SpeakRight speech objects (SROs) offer a highly-reusable approach to prompts. Recall that SRO classes are generated by the SROGen tool. Each SRO has an XML file that defines what code will be generated. The XML file contains the grammars and prompts for the SRO. You can modify this file and regenerate an SRO.

SROGen also generates an XML file holding the default prompts. This file is deployed and is read at runtime to load the SRO prompt fields. You can modify this file on a production system to modify the default prompts for an SRO; no re-compile (or restart) is necessary.

Here's what a prompt definition in the XML file looks like:

<prompt name="main1" def="no">What {%subject%} would you like?</prompt>

The prompt id main1, has a corresponding field in the SRO class called m_main1Prompt.
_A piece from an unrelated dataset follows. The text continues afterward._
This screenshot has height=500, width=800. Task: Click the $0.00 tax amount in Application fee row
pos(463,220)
A derived class, or a SR app, can modify the field using get/set methods.

This works fairly well with the PText feature {%fieldName%} for extracting values from a field.
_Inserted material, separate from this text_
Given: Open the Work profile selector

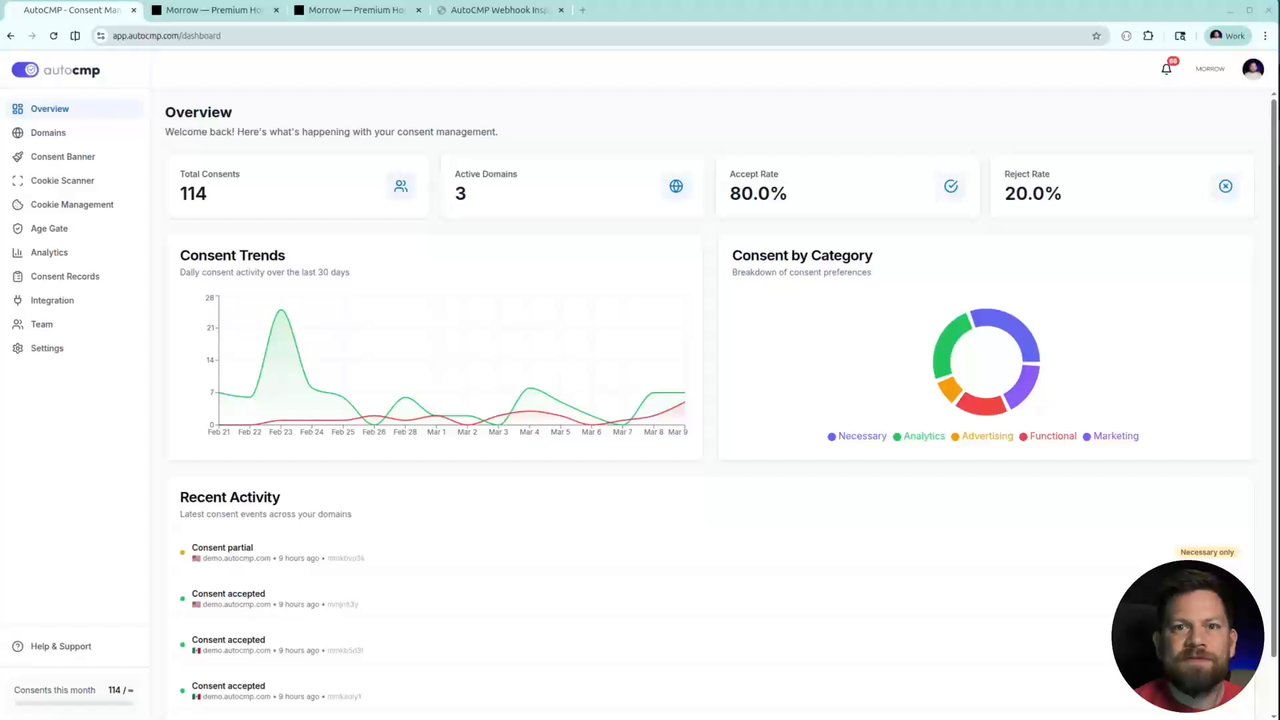Looking at the screenshot, I should click(x=1227, y=36).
The one thing missing so far is the ability to define conditional prompts, such as a play-once prompt. You can do it in code of course, but that's not very flexible

if (executionCount() == 1) {
m_main1Prompt = "Let's get started. " + m_main1Prompt;

To remedy this, SROs support multiple sub-prompts to be defined for a single prompt, such as the MAIN prompt.

<prompt name="main1welc" group="MAIN" cond="once_ever">Let's get started.</prompt>
<prompt name="main1" group="MAIN" def="no">What {%subject%} would you like?</prompt>

Each prompt tag results in a field being created. Multiple prompts in the same group are rendered as a single VoiceXML prompt, in the order they occur in the XML file. The neat thing is that conditions can now be applied to individual sub-prompts. The cond attribute defines a condition. Here, "once_ever" means a play-once-ever condition. The first time the SRO is executed, the prompt will be: "Let's get started. What flight would you like?". On subsequent executions, the prompt is "What flight would you like?".

Implementation note: Sub-prompts are implemented using the m_subIndex field of Prompt. When prompts are rendered (in a PromptSet), all the rendered items are gathered together in the first sub-prompt. But since each sub-prompt is an independent Prompt object, its rendering can be enabled or disabled by its condition.